Thanks largely to the growth of social media, individuals operating holding facilities for horses bound for export and slaughter (or people who claim to operate such pens) are finding profit in offering certain types of horses for sale. Sometimes the horses go to private homes, while other times both legitimate and questionable rescues may raise money to purchase and care for the horse. Sometimes, said Beverly Strauss, co-founder and executive director of Mid-Atlantic Horse Rescue, the same horse will go through the cycle of auctions and/or kill pens more than once as a result.
Read our original reporting on this economy here, here, and here.
Those operations, which Straus said can leverage two to three times the price they would probably get for the horse at the border, are specifically seeking out Thoroughbreds.
“Unfortunately, Thoroughbreds, because they're so easily identified, are the target of this online marketplace,” said Strauss. “And so now dealers are seeking them out at low-end auctions, and people are contacting old owners and trainers, anyone who was connected with the horse, even if you haven't seen that horse for 10 or 15 years, people are being contacted to raise money to save the horse.”

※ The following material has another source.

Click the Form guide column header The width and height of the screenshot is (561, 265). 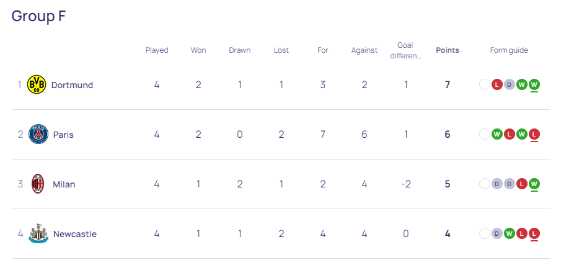[x=509, y=50]
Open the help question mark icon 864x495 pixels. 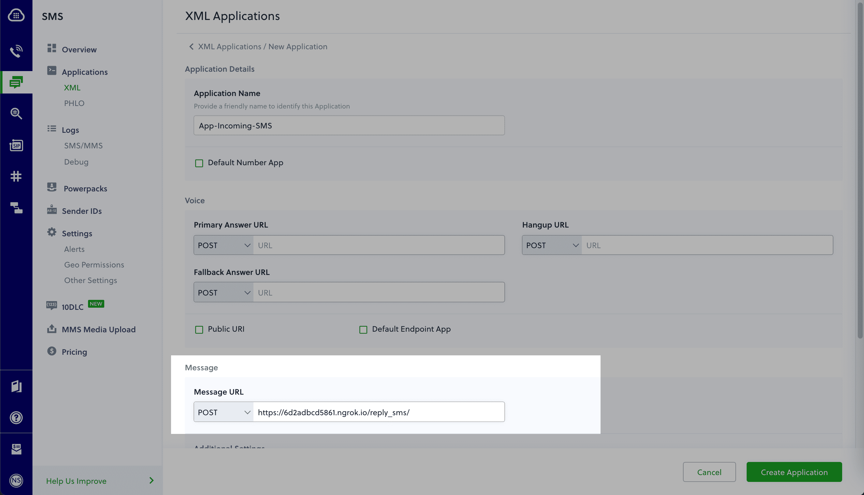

Breeding stock are especially vulnerable, since particularly young or particularly old horses are more difficult for the majority of accredited aftercare organizations to take on.
“You know, at TCA, we get a lot of questions about Thoroughbred aftercare. But the most frequent question I get is from Thoroughbred breeders, and they say: What do I do with my retired broodmare?” said Erin Crady, executive director of Thoroughbred Charities of America.”
“And currently there really aren't a lot of options for broodmares or breeding stock, generally speaking. A 20-year-old retired broodmare that hasn't been ridden in 12 years doesn't always fit into the programs of most of our industry nonprofit aftercare organizations, largely because that broodmare would be hard to place and expensive to retrain. If you don't have a back 40 acres where you can permanently retire and care for your breeding stock, it can definitely be a challenge.”
This also applies to breeding stallions; read our reporting about The Deputy's journey to a kill pen here.
As online brokers and well-meaning bystanders get more determined to uncover Thoroughbreds' histories, owners and breeders are more likely than they once were to get a call demanding money to extricate a horse from a difficult position. Strauss advises caution in these moments.
“It's really an unfortunate situation, and what I would say is if you're contacted because one of your former horses is in a kill pen, do some research,” she said. “Don't just throw money at it. Don't just send money blindly. Do research and see that the horse truly is in a bad place and then ensure its safety.
“I would contact an accredited program for help. Most of us can guide you through this issue. Because it really is a problem.”
One of the most notorious auctions for kill pen operators takes place in New Holland, Penn., which has attracted attention from the Pennsylvania Horse Breeders Association. The PHBA has constructed an anti-slaughter committee and a code of ethics that members are held to.
“So if you're a member of our organization or you're registering a horse, you're going to have to sign off on that code of ethics, which pretty much says that if you do anything at all to move a horse or go through someone else to move a horse to slaughter, you're going to be sanctioned by our organization,” said Brian Sanfratello, executive secretary of the PHBA. “But we're limited as far as the number of people that can sign off on that and be sanctioned through that. So what we said was we have to try to get something done on a state level for anti-slaughter.”
Knowing that harsher, more widely applicable sanctions were needed, Sanfratello said the organization has also been key in drafting a Pennsylvania-specific version of legislation recently passed in New York which prohibits the sale of Thoroughbred or Standardbred racing or breeding stock for the purposes of slaughter.
“And we went to the lawyers within our organization, and they put together a mock-up of a bill that we're going to submit to the judiciary committee that's going to make it a misdemeanor for bringing horses — having anything to do with getting horses to kill pens for slaughter,” said Sanfratello.